→ KUTIPAN SUMBER
#####
Denpasar (bisnisbali.com) – Capaian kontribusi UMKM terhadap ekspor nonmigas saat ini baru sekitar 15,7 persen di bawah kontribusi UMKM China, India, dan Vietnam. “Pelaku UKM Go Ekspor membutuhkan pengetahuan tentang tren pasar produk ekspor, market intelegensi, dan pengembangan produk ekspor. Tentu dalam kegiatan ini, peran agregator sebagai narasumber dan pendamping UKM telah berbagi ilmu serta pengalamannya (transfer knowledge),” ucap Asisten Deputi Pengembangan SDM Usaha Kecil dan Menengah Deputi Bidang UKM KemenKopUKM Dwi Andriani Sulistyowati dalam keterangannya dipantau di Denpasar, Senin (19/9).
#####
→ DATA TERKUMPUL
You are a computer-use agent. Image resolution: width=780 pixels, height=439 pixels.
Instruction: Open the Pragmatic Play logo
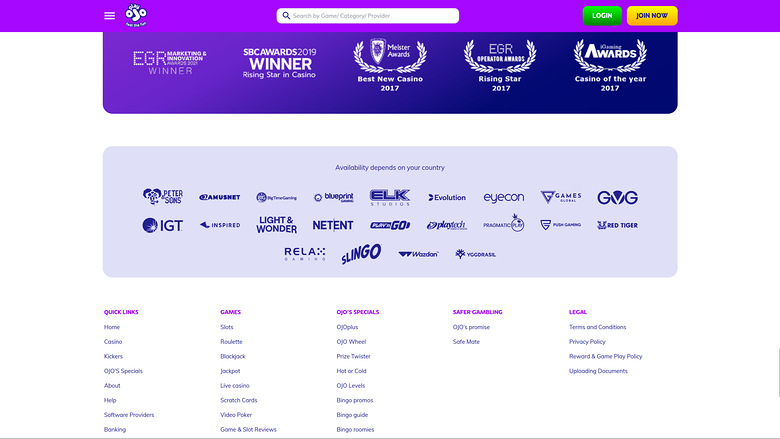pos(503,224)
#####
→ DAFTAR TUGAS
1) Menurut kutipan sumber, berapa persen kontribusi UMKM terhadap ekspor nonmigas saat ini?
2) Salin dengan persis dari kutipan sumber semua teks mulai dari "Denpasar (bisnisbali.com) –" sampai ke "Denpasar, Senin (19/9).".

→ DAFTAR JAWABAN
1) Sekitar 15,7 persen.

2)
Denpasar (bisnisbali.com) – Capaian kontribusi UMKM terhadap ekspor nonmigas saat ini baru sekitar 15,7 persen di bawah kontribusi UMKM China, India, dan Vietnam. “Pelaku UKM Go Ekspor membutuhkan pengetahuan tentang tren pasar produk ekspor, market intelegensi, dan pengembangan produk ekspor. Tentu dalam kegiatan ini, peran agregator sebagai narasumber dan pendamping UKM telah berbagi ilmu serta pengalamannya (transfer knowledge),” ucap Asisten Deputi Pengembangan SDM Usaha Kecil dan Menengah Deputi Bidang UKM KemenKopUKM Dwi Andriani Sulistyowati dalam keterangannya dipantau di Denpasar, Senin (19/9).